3. analysis-by-synthesis finally selects p599, p762, p997, p1910, p1943, p1983 as TAP1 SNP to be detected site; P1308, p1693, p1951 are as TAP2 SNP to be detected site.
The allelic gene typing of its SNP somatotype combination correspondence is as shown in the table:
Table 3
For ease of identification; Last table adopts the different SNP somatotype of color lump representative of different concentration; Embody p599, p762, p997, p1910, p1943 and the p1983 of the selected TAP1 of the present invention intuitively, and the p1308 of TAP2, p1693 and p1951 all TAP gene types have been covered.
The allelic identification experiment of embodiment 2 TAP1
1) this experiment detects 6 sites and decides all polymorphums of TAP1.The site is respectively p599, p762, p997, p1910, p1943 and p1983.Somatotype Schemes is shown in embodiment 1 table 3.
2) sample X1, X2, Z3, X4, X5, X6 derive from southern china healthy blood donor peripheral blood DNA, all are the unrelated donor.Template DNA is made by salting-out process.

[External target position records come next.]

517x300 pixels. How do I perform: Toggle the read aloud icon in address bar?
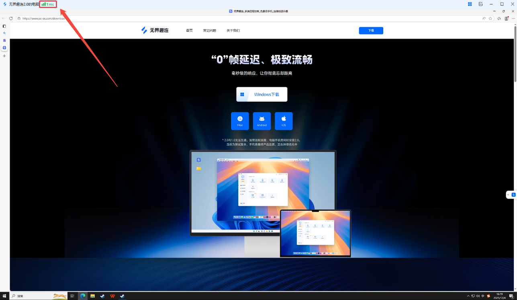coord(484,18)
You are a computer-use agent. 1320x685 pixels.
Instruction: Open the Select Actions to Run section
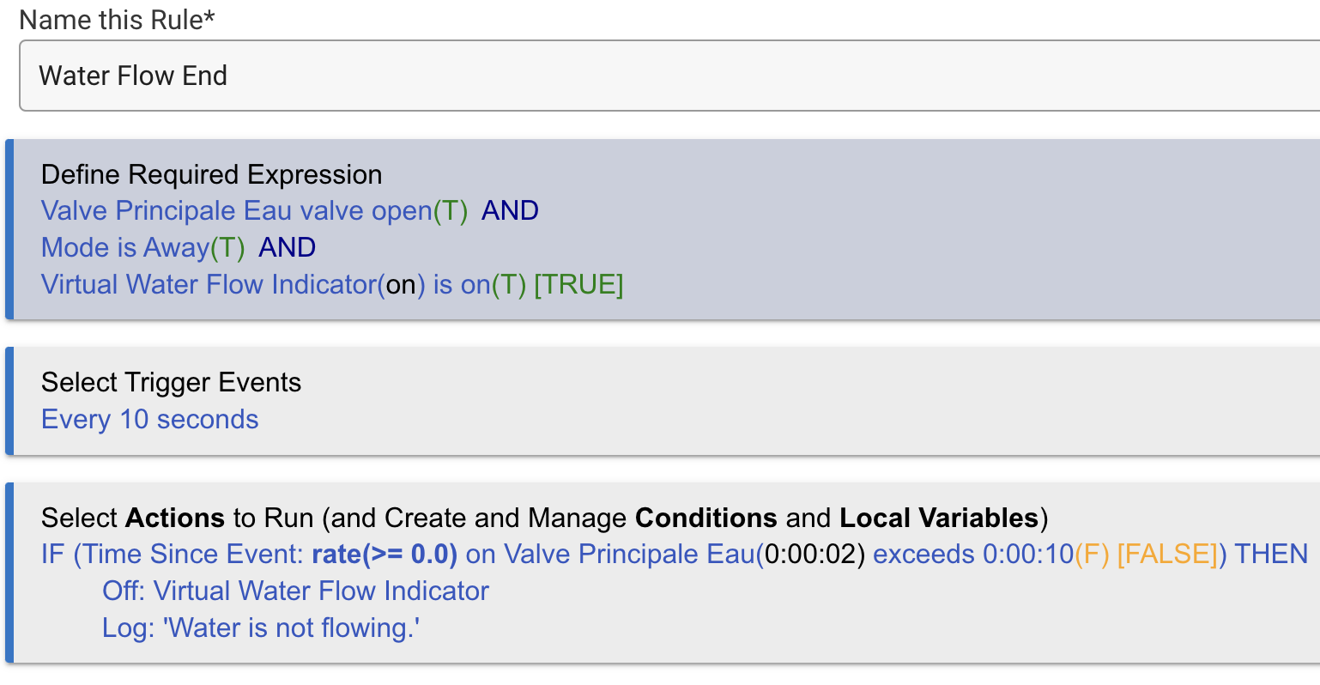544,518
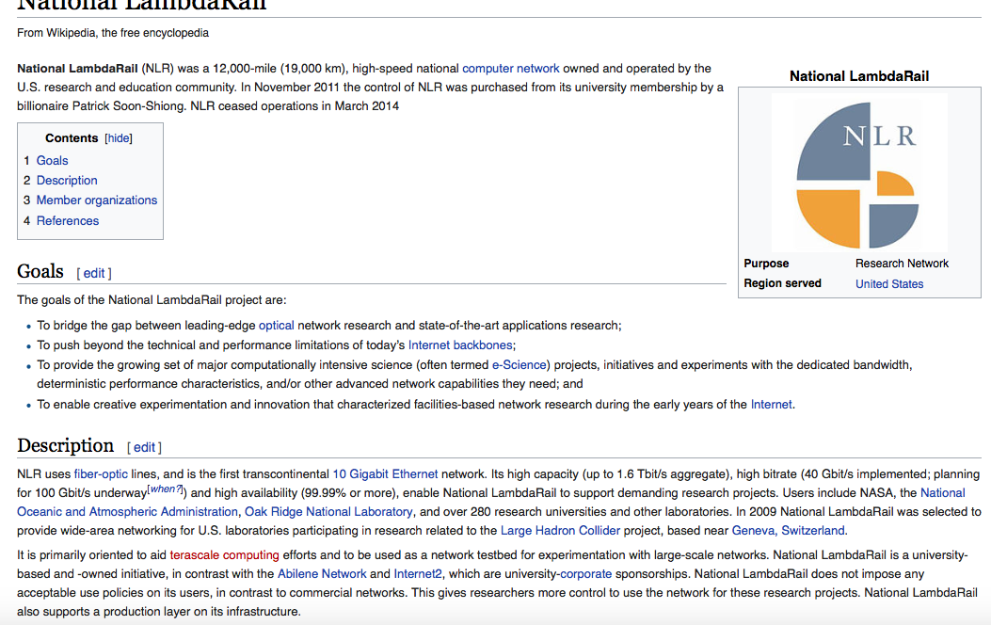Jump to Goals in the contents box
The image size is (991, 625).
52,161
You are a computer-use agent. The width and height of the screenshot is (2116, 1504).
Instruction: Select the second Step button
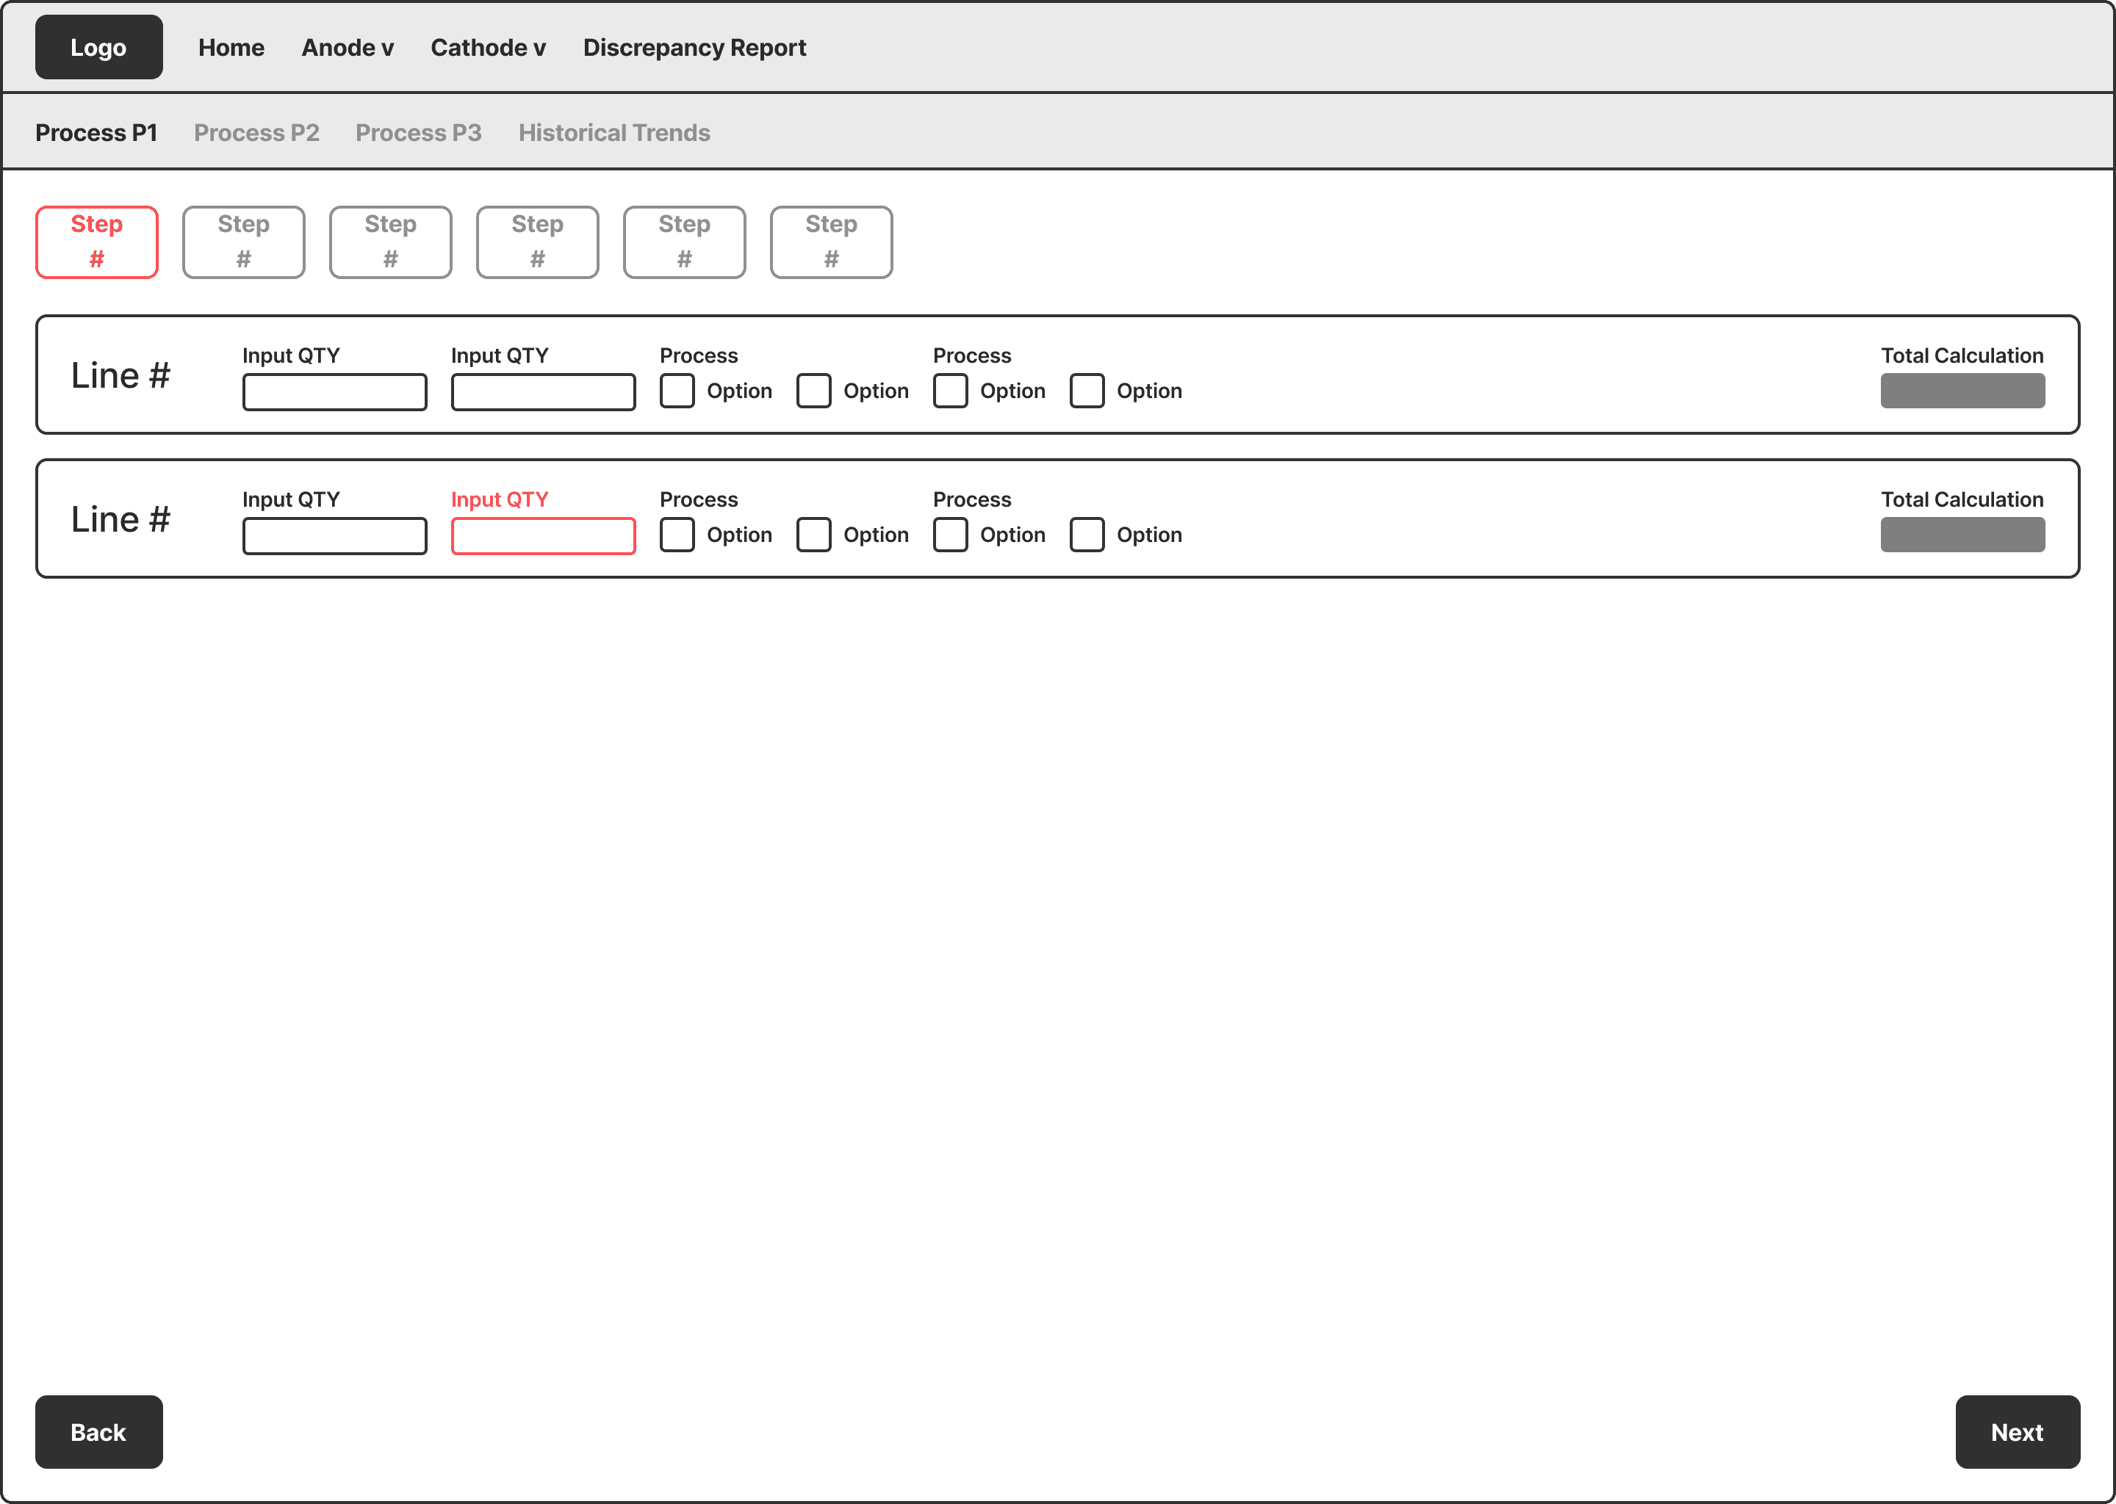pyautogui.click(x=243, y=242)
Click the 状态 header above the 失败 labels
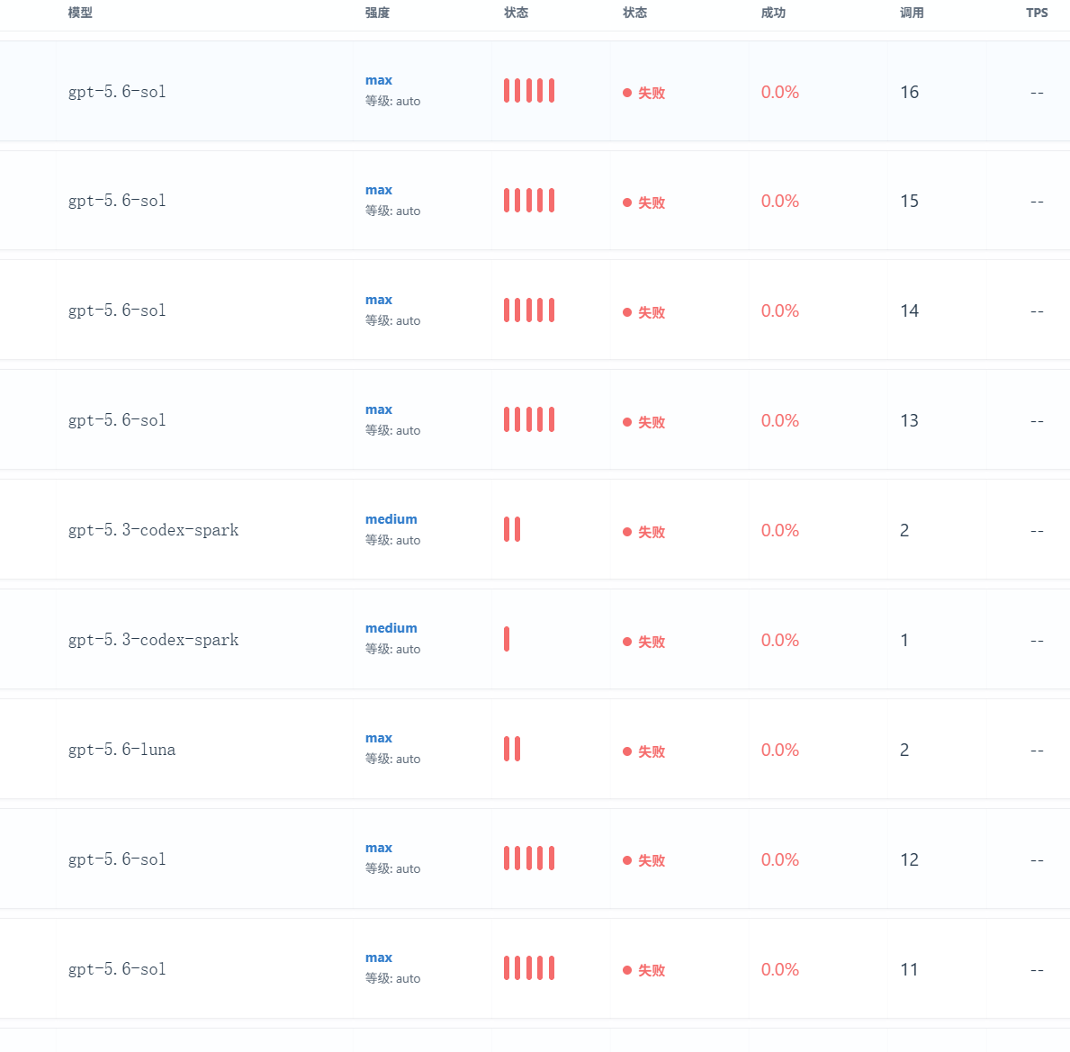The image size is (1070, 1052). pyautogui.click(x=634, y=13)
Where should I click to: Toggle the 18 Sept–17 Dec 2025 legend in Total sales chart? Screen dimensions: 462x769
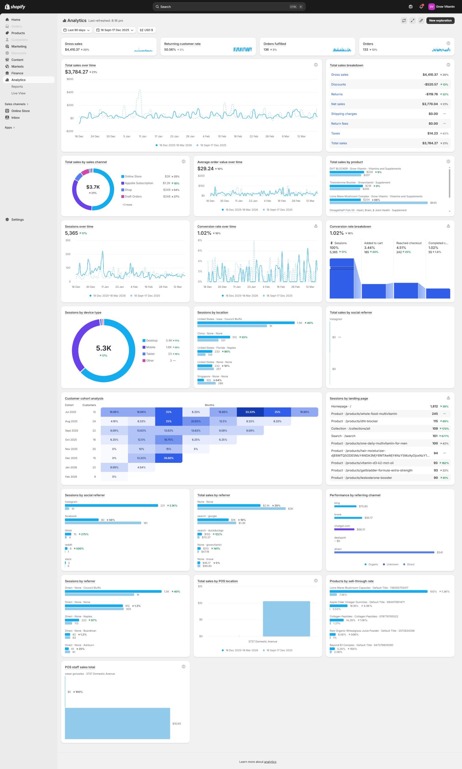click(213, 145)
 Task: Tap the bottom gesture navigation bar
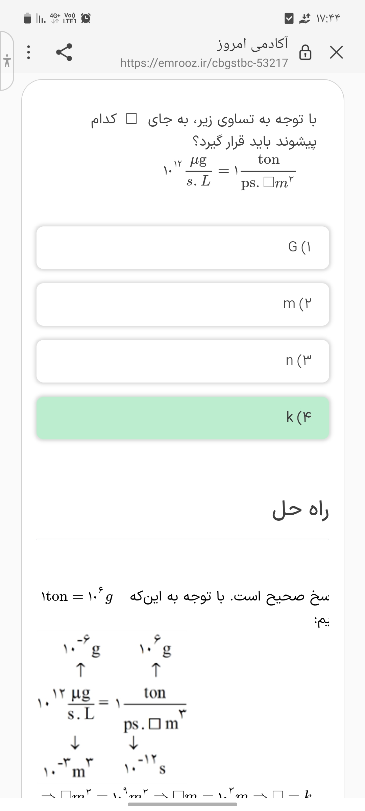[183, 804]
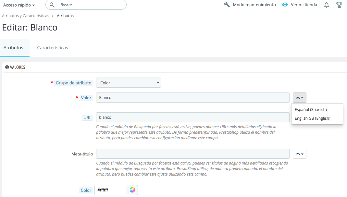
Task: Choose English GB (English) language option
Action: [312, 118]
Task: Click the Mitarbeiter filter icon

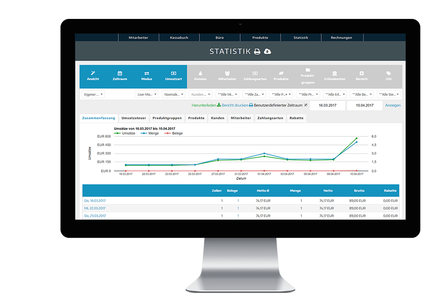Action: [227, 72]
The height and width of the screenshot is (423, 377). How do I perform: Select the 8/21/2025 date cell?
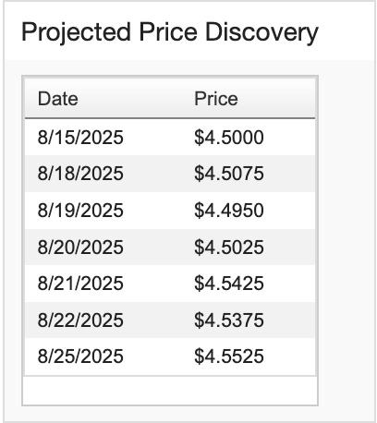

3) TAP1 detects each SNP site, SNP rs number, primer and probe sequence, and primer and probe are synthetic by the ABI of u.s.a. applied biosystem company.
Table 4
| The site | Rs number | Primer sequence (SEQ ID NO.) | MGB probe sequence (SEQ ID NO.) |
| p599 ?p762 ?p997 ?p1910 ?p1943? | rs41555220 ?rs17879632 ?rs1057141 ?rs1135216 ?rs1057149? | F-GCTGAGCCATCTTGTAGAATCCA(1) R-GACTTAATATTTGTGCGTGACCTCTCT(2) F-CCAAACACCTCTCCCTGCAA(3) R-TTCGTGGGTGACGGGATCT(4) F-TGCGAGGCCTATGTCTCTTG(5) R-TCTTGGGCAGAAGGAAAAGCA(6) F-TTCTCATCTTGGCCCTTTGCT(7) R-GGCCAACGCCACTGC(8) F-TTCTCATCTTGGCCCTTTG(9) R-GGCATCATCCAGGATAAGTACACA(10) | FAM-GGCCATCTCCCTTGGAGAAAGA(13) VIC-TGGCCATCTCCCCTGGAGAAAGA(14) FAM-TGCACGTGGCCCATGGTGTT(15) VIC-CTGTGCACGTGACCCATGGTGTT(16) FAM-TCACCCTGATCACCCT(17) VIC-TCACCCTGGTCACCCT(18) FAM-CAGCCTCGTCTACCT(19) VIC-CAGCCTCGCCTACCT(20) FAM-CTGCCTGTTGCTGAC(21) VIC-CTGCCTGTCGCTGAC(22) |
| p1983? | rs41551515? | F-CGTTGGCCCGAGCATTG(11) R-GCACTGGTGGCATCATCCA(12) | FAM-CCGGAAACCATGTGTAC(23) VIC-CCGGAAACCGTGTGTAC(24) |
4) reaction system of Taq-Man PCR:
Primer and probe mixed solution (primer that SNP to be checked site the is corresponding and mixed solution of probe)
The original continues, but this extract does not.